Sin embargo, lo verdaderamente relevante, lo principal que se deriva de nuestro cálculo sencillo, es que el foco principal de atención de la política económica debería estar centrado en los próximos años en garantizar que la tasa de empleo se aproxima a las cifras actuales –perfectamente alcanzables, por tanto- de otros países europeos. Esto supone asegurar un crecimiento adecuado de la demanda agregada (incluida la que procede del gasto de los jubilados) para que todos los activos encuentren un empleo y la tasa de paro se reduzca, pero también elevar la tasa de actividad. Y ahí la dimensión de género de las políticas públicas es fundamental: si bien la tasa de actividad masculina es ligeramente inferior en España que en Dinamarca, la gran diferencia se encuentra en la tasa de actividad femenina, que es 10 puntos porcentuales más baja en nuestro país. La reforma del sistema de cuidados, la igualación de  los permisos de paternidad y maternidad o la provisión pública de guarderías y escuelas infantiles acaban siendo medidas más eficaces para asegurar el sistema de pensiones que seguir recortando los derechos de quienes se jubilan.

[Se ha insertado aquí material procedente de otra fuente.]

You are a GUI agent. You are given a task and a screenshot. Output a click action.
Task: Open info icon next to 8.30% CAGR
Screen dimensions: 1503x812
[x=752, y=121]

El debate sobre la viabilidad de un sistema de pensiones de reparto solo puede tener lugar una vez hemos alcanzado el pleno empleo (si es que eso puede definirse claramente). En ese momento, la distribución intergeneracional sería un juego de suma cero. Hasta entonces, es como mínimo irónico sostener por un lado que no habrá recursos para pagar pensiones y, al tiempo, tener ciudadanos parados, deseando contribuir a la creación de riqueza.

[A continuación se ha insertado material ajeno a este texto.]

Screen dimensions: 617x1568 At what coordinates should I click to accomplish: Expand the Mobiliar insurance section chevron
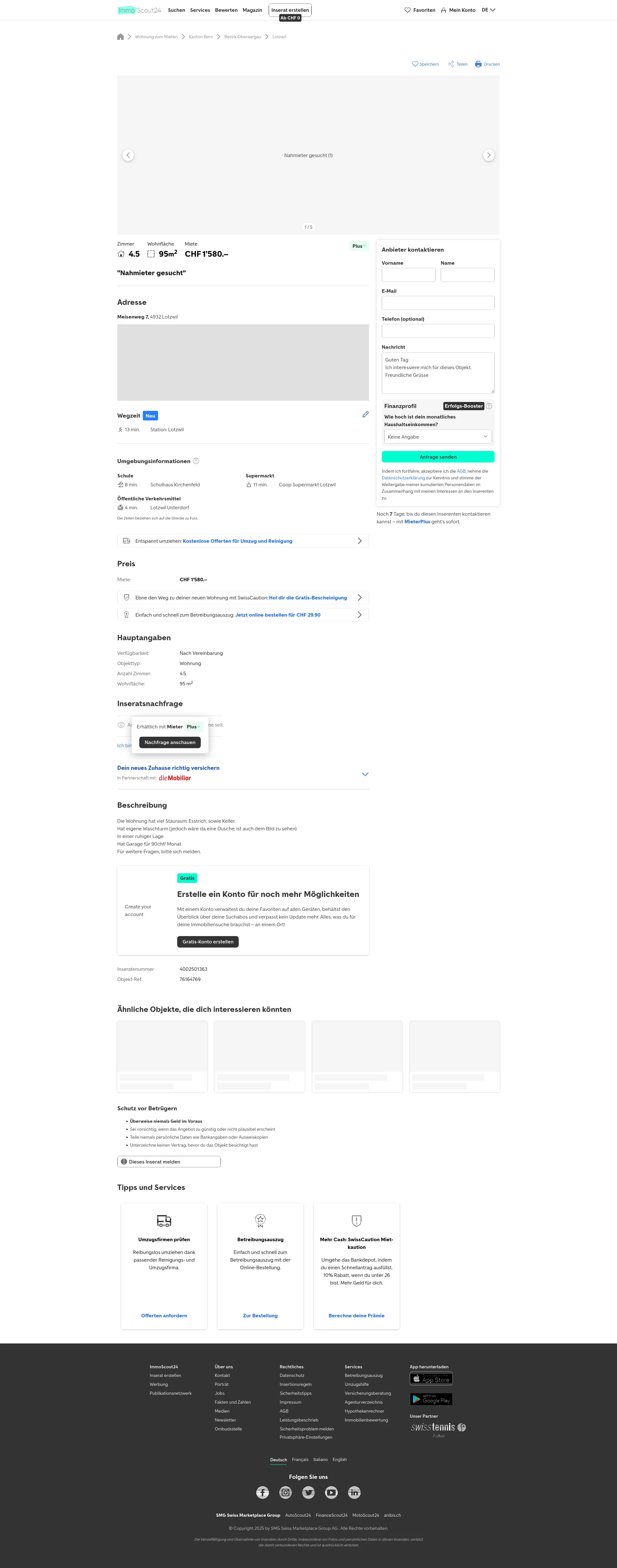(x=365, y=774)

Desde luego, la experiencia histórica de los últimos 40 años no es muy tranquilizadora, y el hecho de que en el debate de la sostenibilidad de las pensiones se desarrolle dejando de lado que “el tamaño de la tarta” es variable no es muy prometedor. Sin embargo, aunque suene paradójico, el envejecimiento puede ser una buena oportunidad para acercarnos al pleno empleo y con ello, matar dos pájaros de un tiro (o tres, si además abandonamos la obsesión, que ya se ha demostrado fracasada, de intentar resolver el desempleo con nuevas reformas laborales para flexibilizar más el mercado de trabajo). No es de recibo que, con un sistema suficientemente productivo y con recursos ociosos, se nos diga que no podemos permitirnos un sistema de pensiones mínimamente digno. Lo que no es admisible es el despilfarro de recursos humanos que se está permitiendo la economía española desde hace muchos años.

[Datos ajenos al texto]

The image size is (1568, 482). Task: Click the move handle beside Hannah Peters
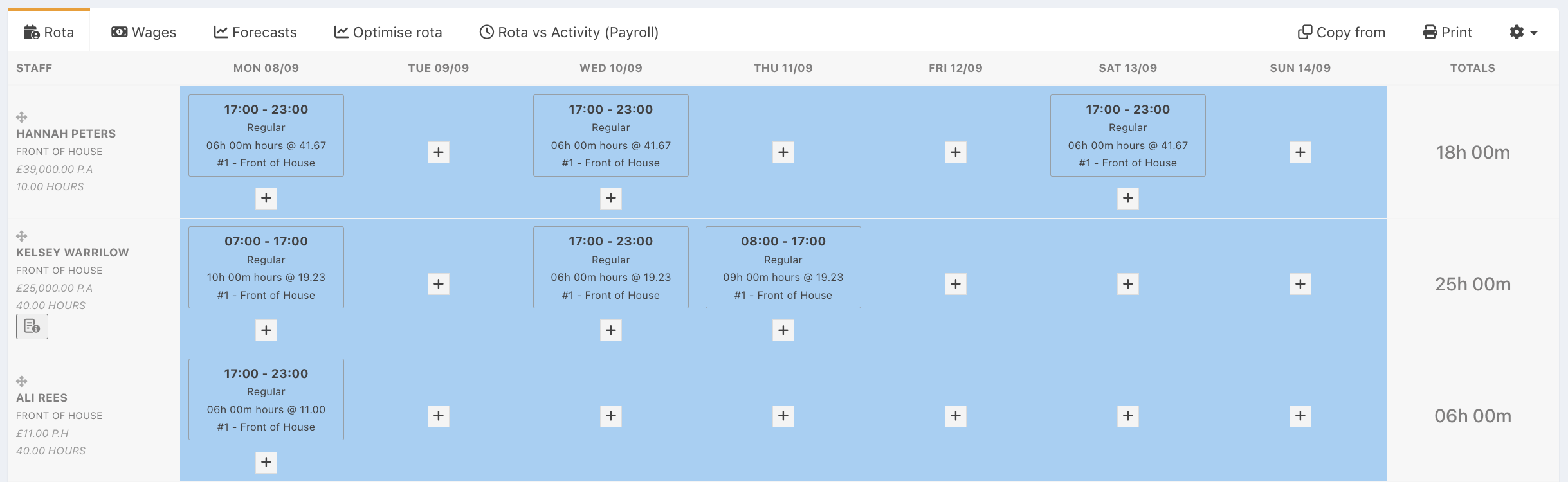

[1] No olvidemos que las catastrofistas previsiones demográficas que se hicieron hace 30 años no se han cumplido en absoluto, por la evolución de la emigración. Las previsiones del INE, por cierto, coinciden con el más pesimista de los seis escenarios publicados por EUROSTAT para la población española, que se diferencian por combinar distintas hipótesis de las tasas de fecundidad y mortalidad y de los flujos migratorios. Una razón más para aproximarse con cautela a los argumentos demográficos para justificar los ímpetus recortadores.